BEGIN RAW DATA

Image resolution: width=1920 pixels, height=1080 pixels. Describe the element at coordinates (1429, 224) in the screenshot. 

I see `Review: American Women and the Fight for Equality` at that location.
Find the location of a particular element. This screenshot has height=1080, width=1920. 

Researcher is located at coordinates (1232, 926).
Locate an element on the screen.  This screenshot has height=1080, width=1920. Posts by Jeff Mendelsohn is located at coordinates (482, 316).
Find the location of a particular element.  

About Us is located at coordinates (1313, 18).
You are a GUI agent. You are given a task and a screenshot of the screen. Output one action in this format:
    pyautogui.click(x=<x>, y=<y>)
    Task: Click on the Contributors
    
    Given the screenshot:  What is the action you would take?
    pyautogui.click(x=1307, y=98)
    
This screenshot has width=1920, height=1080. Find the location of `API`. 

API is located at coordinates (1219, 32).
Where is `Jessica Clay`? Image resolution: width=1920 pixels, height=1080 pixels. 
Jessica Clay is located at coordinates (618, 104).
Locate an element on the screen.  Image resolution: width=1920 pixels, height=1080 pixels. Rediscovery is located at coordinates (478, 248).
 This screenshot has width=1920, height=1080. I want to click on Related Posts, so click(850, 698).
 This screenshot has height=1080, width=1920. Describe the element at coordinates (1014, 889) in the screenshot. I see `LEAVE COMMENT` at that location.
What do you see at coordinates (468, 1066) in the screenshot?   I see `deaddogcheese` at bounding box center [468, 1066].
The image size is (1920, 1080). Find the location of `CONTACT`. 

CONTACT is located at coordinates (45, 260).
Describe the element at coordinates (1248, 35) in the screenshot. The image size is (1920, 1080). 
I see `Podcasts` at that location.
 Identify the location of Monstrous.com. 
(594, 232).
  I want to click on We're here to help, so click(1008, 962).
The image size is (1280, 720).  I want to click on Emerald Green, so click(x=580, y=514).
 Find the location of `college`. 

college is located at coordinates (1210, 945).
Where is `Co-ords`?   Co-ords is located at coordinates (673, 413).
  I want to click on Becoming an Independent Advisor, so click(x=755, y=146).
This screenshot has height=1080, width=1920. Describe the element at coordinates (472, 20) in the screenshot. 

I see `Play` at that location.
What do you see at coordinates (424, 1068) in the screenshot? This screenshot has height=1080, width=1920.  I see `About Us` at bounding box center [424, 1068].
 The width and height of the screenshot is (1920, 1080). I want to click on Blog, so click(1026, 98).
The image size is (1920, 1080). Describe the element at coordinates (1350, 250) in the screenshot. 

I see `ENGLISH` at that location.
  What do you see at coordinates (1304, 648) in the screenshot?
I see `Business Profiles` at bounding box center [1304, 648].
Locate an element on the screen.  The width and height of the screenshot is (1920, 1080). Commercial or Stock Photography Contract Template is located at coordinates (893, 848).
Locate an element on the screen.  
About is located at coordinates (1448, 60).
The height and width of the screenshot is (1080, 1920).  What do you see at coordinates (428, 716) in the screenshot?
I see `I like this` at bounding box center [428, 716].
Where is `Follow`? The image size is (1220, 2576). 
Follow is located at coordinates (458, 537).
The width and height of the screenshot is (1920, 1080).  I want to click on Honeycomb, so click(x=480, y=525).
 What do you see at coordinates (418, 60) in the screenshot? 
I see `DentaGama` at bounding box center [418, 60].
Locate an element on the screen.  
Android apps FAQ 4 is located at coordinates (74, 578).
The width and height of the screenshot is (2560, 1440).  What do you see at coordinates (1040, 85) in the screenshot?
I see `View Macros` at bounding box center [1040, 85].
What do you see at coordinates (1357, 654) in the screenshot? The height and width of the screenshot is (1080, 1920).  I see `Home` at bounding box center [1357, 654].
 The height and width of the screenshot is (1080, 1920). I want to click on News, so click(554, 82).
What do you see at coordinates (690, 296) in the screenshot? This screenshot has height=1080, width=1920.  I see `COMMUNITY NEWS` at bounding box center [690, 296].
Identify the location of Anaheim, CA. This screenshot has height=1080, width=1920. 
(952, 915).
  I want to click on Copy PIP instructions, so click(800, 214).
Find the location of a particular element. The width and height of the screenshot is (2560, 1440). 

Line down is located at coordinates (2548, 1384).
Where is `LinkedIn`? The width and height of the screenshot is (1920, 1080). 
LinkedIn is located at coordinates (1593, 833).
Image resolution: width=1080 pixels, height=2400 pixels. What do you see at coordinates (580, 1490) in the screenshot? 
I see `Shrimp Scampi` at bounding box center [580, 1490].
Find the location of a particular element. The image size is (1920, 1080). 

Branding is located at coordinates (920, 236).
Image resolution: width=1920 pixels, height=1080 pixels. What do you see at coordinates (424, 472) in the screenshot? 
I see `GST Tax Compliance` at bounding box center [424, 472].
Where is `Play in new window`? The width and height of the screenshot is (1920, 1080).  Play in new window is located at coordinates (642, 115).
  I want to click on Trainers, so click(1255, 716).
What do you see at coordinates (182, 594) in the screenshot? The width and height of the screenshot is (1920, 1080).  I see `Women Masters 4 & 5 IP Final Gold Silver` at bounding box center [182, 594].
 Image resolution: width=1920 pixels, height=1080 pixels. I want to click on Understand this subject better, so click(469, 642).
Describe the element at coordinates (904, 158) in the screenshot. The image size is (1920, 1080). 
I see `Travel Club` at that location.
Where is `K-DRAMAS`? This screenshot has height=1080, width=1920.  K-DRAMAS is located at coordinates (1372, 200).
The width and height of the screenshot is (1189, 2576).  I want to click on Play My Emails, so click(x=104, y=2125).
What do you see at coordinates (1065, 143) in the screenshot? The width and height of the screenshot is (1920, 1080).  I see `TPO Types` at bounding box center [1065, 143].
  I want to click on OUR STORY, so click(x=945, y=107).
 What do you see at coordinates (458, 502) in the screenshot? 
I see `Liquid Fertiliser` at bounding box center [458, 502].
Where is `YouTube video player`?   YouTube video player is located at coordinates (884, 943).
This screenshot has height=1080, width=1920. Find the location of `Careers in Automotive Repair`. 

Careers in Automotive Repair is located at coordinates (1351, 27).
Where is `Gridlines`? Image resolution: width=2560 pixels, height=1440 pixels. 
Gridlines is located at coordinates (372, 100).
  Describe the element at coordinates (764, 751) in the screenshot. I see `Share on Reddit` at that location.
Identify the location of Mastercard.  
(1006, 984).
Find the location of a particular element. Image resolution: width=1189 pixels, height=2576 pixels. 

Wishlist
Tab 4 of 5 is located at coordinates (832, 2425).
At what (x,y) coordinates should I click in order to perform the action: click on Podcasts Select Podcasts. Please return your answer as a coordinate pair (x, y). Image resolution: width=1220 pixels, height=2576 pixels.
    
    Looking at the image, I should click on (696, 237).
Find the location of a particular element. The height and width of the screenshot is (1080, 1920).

END RAW DATA

Convert each line of the material above into a JSON list of strings, one string per line, leaving out the blank lines.

[
  "Image resolution: width=1920 pixels, height=1080 pixels. Describe the element at coordinates (1429, 224) in the screenshot. ",
  "I see `Review: American Women and the Fight for Equality` at that location.",
  "Find the location of a particular element. This screenshot has height=1080, width=1920. ",
  "Researcher is located at coordinates (1232, 926).",
  "Locate an element on the screen.  This screenshot has height=1080, width=1920. Posts by Jeff Mendelsohn is located at coordinates (482, 316).",
  "Find the location of a particular element.  ",
  "About Us is located at coordinates (1313, 18).",
  "You are a GUI agent. You are given a task and a screenshot of the screen. Output one action in this format:",
  "    pyautogui.click(x=<x>, y=<y>)",
  "    Task: Click on the Contributors",
  "    Given the screenshot:  What is the action you would take?",
  "    pyautogui.click(x=1307, y=98)",
  "This screenshot has width=1920, height=1080. Find the location of `API`. ",
  "API is located at coordinates (1219, 32).",
  "Where is `Jessica Clay`? Image resolution: width=1920 pixels, height=1080 pixels. ",
  "Jessica Clay is located at coordinates (618, 104).",
  "Locate an element on the screen.  Image resolution: width=1920 pixels, height=1080 pixels. Rediscovery is located at coordinates (478, 248).",
  " This screenshot has width=1920, height=1080. I want to click on Related Posts, so click(850, 698).",
  " This screenshot has height=1080, width=1920. Describe the element at coordinates (1014, 889) in the screenshot. I see `LEAVE COMMENT` at that location.",
  "What do you see at coordinates (468, 1066) in the screenshot?   I see `deaddogcheese` at bounding box center [468, 1066].",
  "The image size is (1920, 1080). Find the location of `CONTACT`. ",
  "CONTACT is located at coordinates (45, 260).",
  "Describe the element at coordinates (1248, 35) in the screenshot. The image size is (1920, 1080). ",
  "I see `Podcasts` at that location.",
  " Identify the location of Monstrous.com. ",
  "(594, 232).",
  "  I want to click on We're here to help, so click(1008, 962).",
  "The image size is (1280, 720).  I want to click on Emerald Green, so click(x=580, y=514).",
  " Find the location of `college`. ",
  "college is located at coordinates (1210, 945).",
  "Where is `Co-ords`?   Co-ords is located at coordinates (673, 413).",
  "  I want to click on Becoming an Independent Advisor, so click(x=755, y=146).",
  "This screenshot has height=1080, width=1920. Describe the element at coordinates (472, 20) in the screenshot. ",
  "I see `Play` at that location.",
  "What do you see at coordinates (424, 1068) in the screenshot? This screenshot has height=1080, width=1920.  I see `About Us` at bounding box center [424, 1068].",
  " The width and height of the screenshot is (1920, 1080). I want to click on Blog, so click(1026, 98).",
  "The image size is (1920, 1080). Describe the element at coordinates (1350, 250) in the screenshot. ",
  "I see `ENGLISH` at that location.",
  "  What do you see at coordinates (1304, 648) in the screenshot?",
  "I see `Business Profiles` at bounding box center [1304, 648].",
  "Locate an element on the screen.  The width and height of the screenshot is (1920, 1080). Commercial or Stock Photography Contract Template is located at coordinates (893, 848).",
  "Locate an element on the screen.  ",
  "About is located at coordinates (1448, 60).",
  "The height and width of the screenshot is (1080, 1920).  What do you see at coordinates (428, 716) in the screenshot?",
  "I see `I like this` at bounding box center [428, 716].",
  "Where is `Follow`? The image size is (1220, 2576). ",
  "Follow is located at coordinates (458, 537).",
  "The width and height of the screenshot is (1920, 1080).  I want to click on Honeycomb, so click(x=480, y=525).",
  " What do you see at coordinates (418, 60) in the screenshot? ",
  "I see `DentaGama` at bounding box center [418, 60].",
  "Locate an element on the screen.  ",
  "Android apps FAQ 4 is located at coordinates (74, 578).",
  "The width and height of the screenshot is (2560, 1440).  What do you see at coordinates (1040, 85) in the screenshot?",
  "I see `View Macros` at bounding box center [1040, 85].",
  "What do you see at coordinates (1357, 654) in the screenshot? The height and width of the screenshot is (1080, 1920).  I see `Home` at bounding box center [1357, 654].",
  " The height and width of the screenshot is (1080, 1920). I want to click on News, so click(554, 82).",
  "What do you see at coordinates (690, 296) in the screenshot? This screenshot has height=1080, width=1920.  I see `COMMUNITY NEWS` at bounding box center [690, 296].",
  "Identify the location of Anaheim, CA. This screenshot has height=1080, width=1920. ",
  "(952, 915).",
  "  I want to click on Copy PIP instructions, so click(800, 214).",
  "Find the location of a particular element. The width and height of the screenshot is (2560, 1440). ",
  "Line down is located at coordinates (2548, 1384).",
  "Where is `LinkedIn`? The width and height of the screenshot is (1920, 1080). ",
  "LinkedIn is located at coordinates (1593, 833).",
  "Image resolution: width=1080 pixels, height=2400 pixels. What do you see at coordinates (580, 1490) in the screenshot? ",
  "I see `Shrimp Scampi` at bounding box center [580, 1490].",
  "Find the location of a particular element. The image size is (1920, 1080). ",
  "Branding is located at coordinates (920, 236).",
  "Image resolution: width=1920 pixels, height=1080 pixels. What do you see at coordinates (424, 472) in the screenshot? ",
  "I see `GST Tax Compliance` at bounding box center [424, 472].",
  "Where is `Play in new window`? The width and height of the screenshot is (1920, 1080).  Play in new window is located at coordinates (642, 115).",
  "  I want to click on Trainers, so click(1255, 716).",
  "What do you see at coordinates (182, 594) in the screenshot? The width and height of the screenshot is (1920, 1080).  I see `Women Masters 4 & 5 IP Final Gold Silver` at bounding box center [182, 594].",
  " Image resolution: width=1920 pixels, height=1080 pixels. I want to click on Understand this subject better, so click(469, 642).",
  "Describe the element at coordinates (904, 158) in the screenshot. The image size is (1920, 1080). ",
  "I see `Travel Club` at that location.",
  "Where is `K-DRAMAS`? This screenshot has height=1080, width=1920.  K-DRAMAS is located at coordinates (1372, 200).",
  "The width and height of the screenshot is (1189, 2576).  I want to click on Play My Emails, so click(x=104, y=2125).",
  "What do you see at coordinates (1065, 143) in the screenshot? The width and height of the screenshot is (1920, 1080).  I see `TPO Types` at bounding box center [1065, 143].",
  "  I want to click on OUR STORY, so click(x=945, y=107).",
  " What do you see at coordinates (458, 502) in the screenshot? ",
  "I see `Liquid Fertiliser` at bounding box center [458, 502].",
  "Where is `YouTube video player`?   YouTube video player is located at coordinates (884, 943).",
  "This screenshot has height=1080, width=1920. Find the location of `Careers in Automotive Repair`. ",
  "Careers in Automotive Repair is located at coordinates (1351, 27).",
  "Where is `Gridlines`? Image resolution: width=2560 pixels, height=1440 pixels. ",
  "Gridlines is located at coordinates (372, 100).",
  "  Describe the element at coordinates (764, 751) in the screenshot. I see `Share on Reddit` at that location.",
  "Identify the location of Mastercard.  ",
  "(1006, 984).",
  "Find the location of a particular element. Image resolution: width=1189 pixels, height=2576 pixels. ",
  "Wishlist",
  "Tab 4 of 5 is located at coordinates (832, 2425).",
  "At what (x,y) coordinates should I click in order to perform the action: click on Podcasts Select Podcasts. Please return your answer as a coordinate pair (x, y). Image resolution: width=1220 pixels, height=2576 pixels.",
  "    Looking at the image, I should click on (696, 237).",
  "Find the location of a particular element. The height and width of the screenshot is (1080, 1920)."
]